Sirach makes the same point about the availability of wisdom for us if we will only seek it by fearing God (Sirach 1). To illustrate this point, Sirach first ranges over a wide expanse of human experience (everything from lofty meditations on pride and humility to instructions on good table manners) and then leads us a merry chase through some of the giants of the Hebrew Bible.
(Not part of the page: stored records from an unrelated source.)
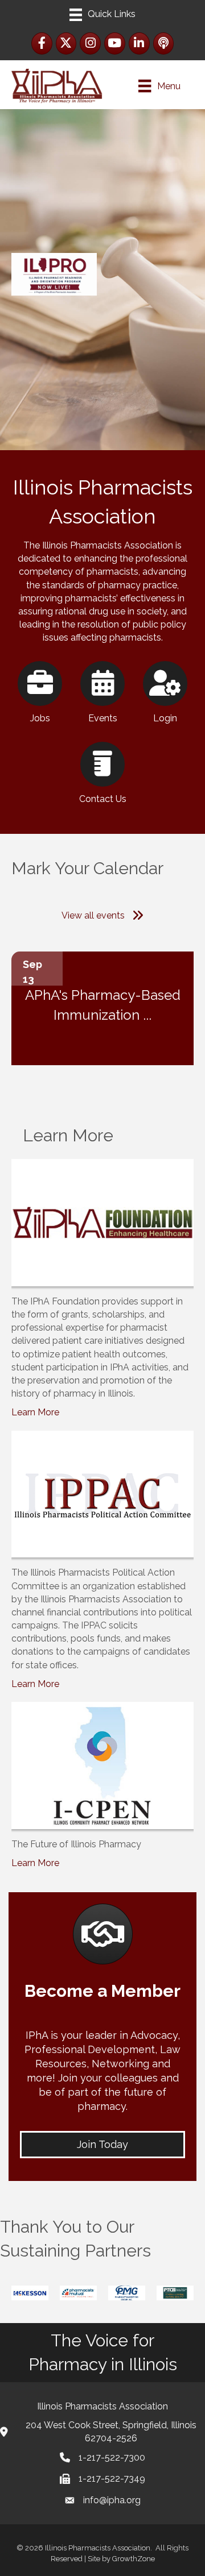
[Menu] (103, 15)
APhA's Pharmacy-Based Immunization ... (103, 1005)
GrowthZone (133, 2558)
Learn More (35, 1412)
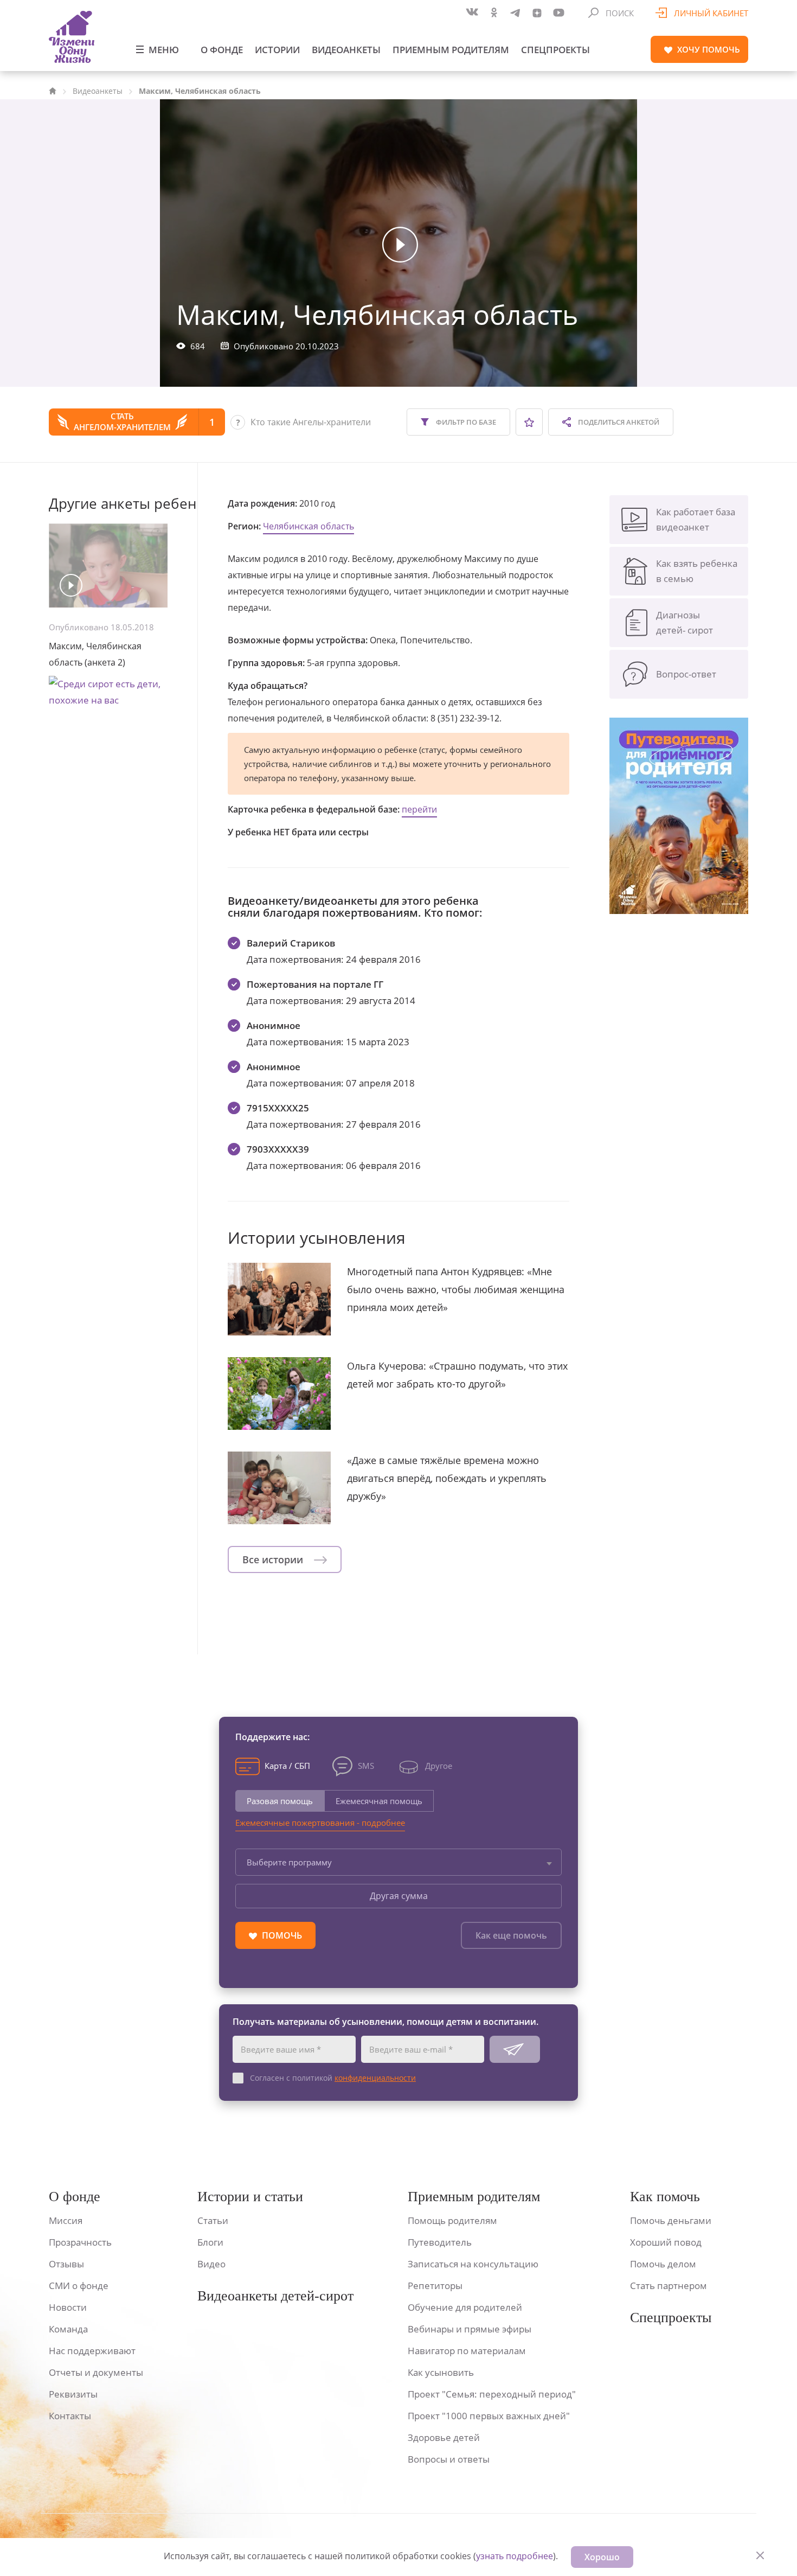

His point is as old and as current as today's headlines about gangs beating each other up on city streets: We don't have to live the way we do. There is a way that is better. "Fear of the Lord warms the heart, giving gladness and joy and length of days" (Sirach 1:10). Not that Jesus ben-Sirach imagines wisdom is a sure-fire guarantee against suffering, for he knows as well as Ecclesiastes that death comes to all. But he also knows that "He who fears the Lord will have a happy end; even on the day of his death he will be blessed" (Sirach 1:11).

That means that until modern medicine finds a cure for death, the Wisdom books will have something to offer us.